::: TASK MATERIAL

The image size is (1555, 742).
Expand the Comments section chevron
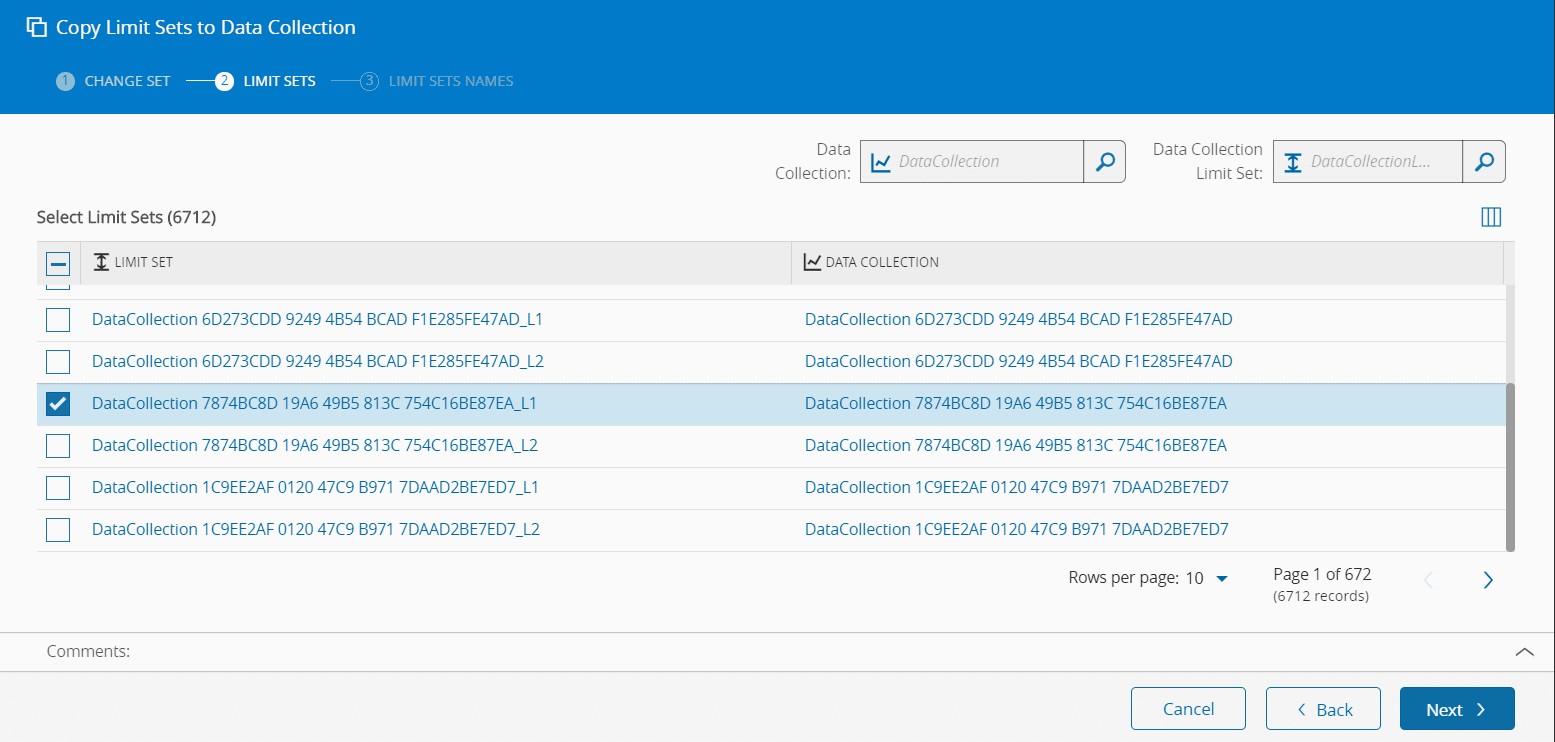click(1523, 652)
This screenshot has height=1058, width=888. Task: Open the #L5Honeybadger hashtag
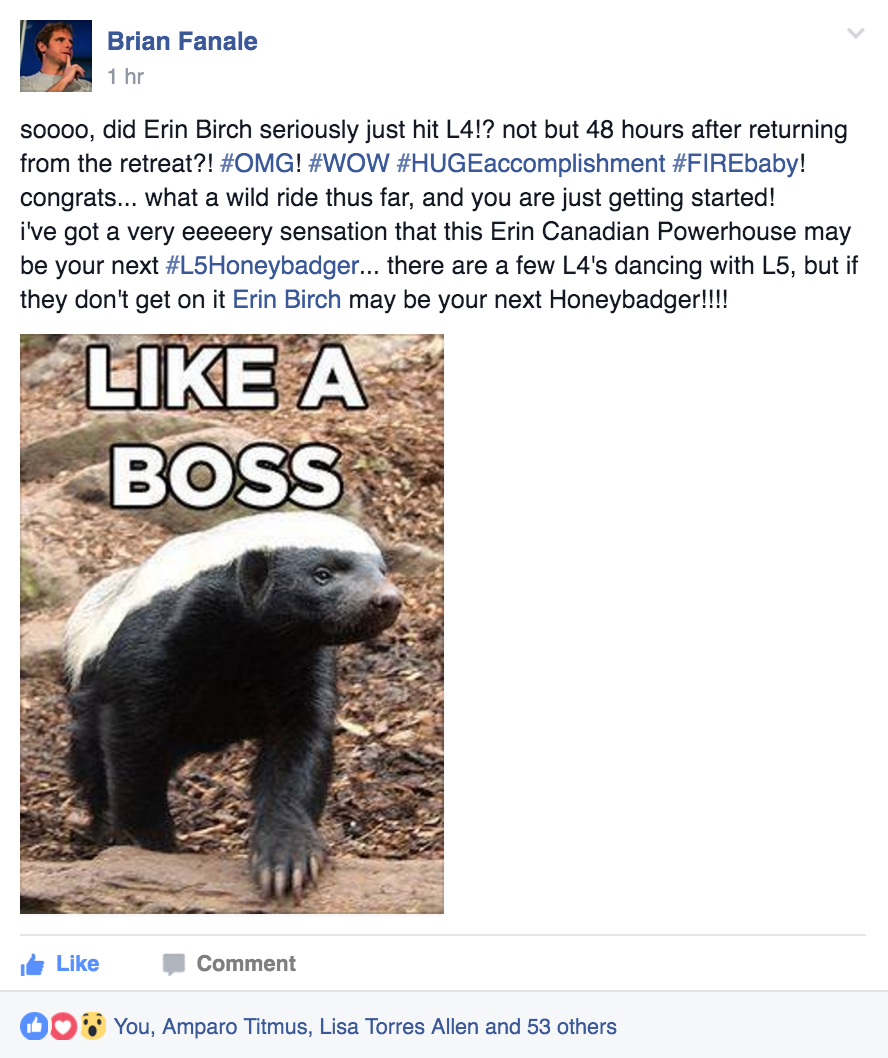pos(262,265)
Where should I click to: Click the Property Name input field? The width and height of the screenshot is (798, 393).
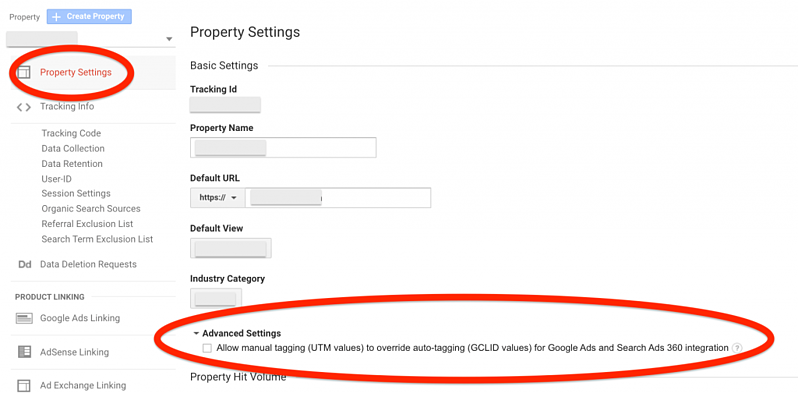point(283,148)
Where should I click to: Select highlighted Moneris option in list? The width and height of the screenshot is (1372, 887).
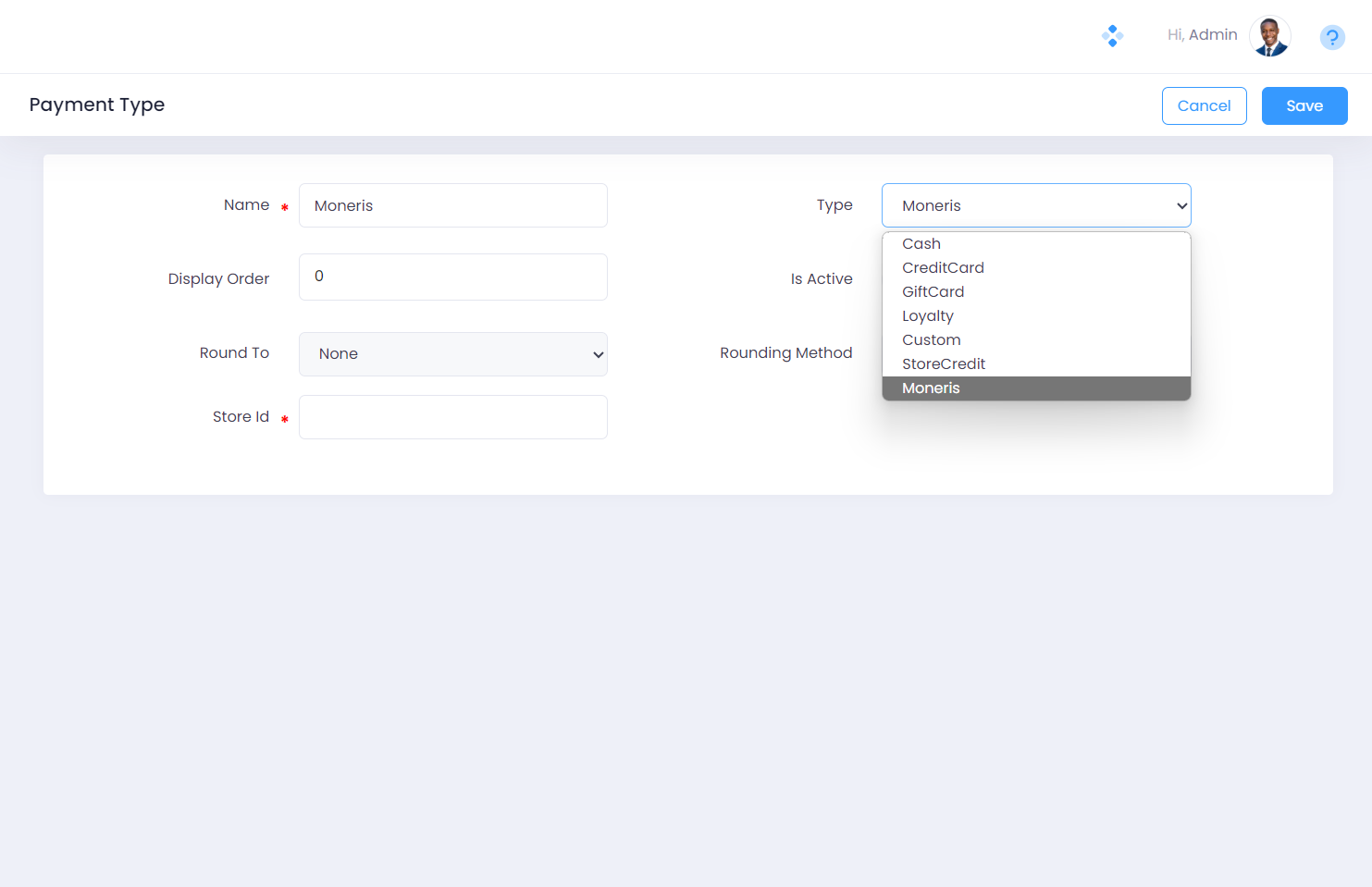pos(931,388)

::::::

[TASK OBJECTIVE]
Although the records contain pictures, transcribe only their text, exactly as written.

[TASK RESULT]
The image size is (1555, 742).
Expand the Comments section chevron
click(1523, 652)
This screenshot has height=1058, width=888. Task: Open the #L5Honeybadger hashtag
pos(262,265)
Where should I click to: Click the Property Name input field? The width and height of the screenshot is (798, 393).
point(283,148)
Where should I click to: Select highlighted Moneris option in list? The width and height of the screenshot is (1372, 887).
pos(931,388)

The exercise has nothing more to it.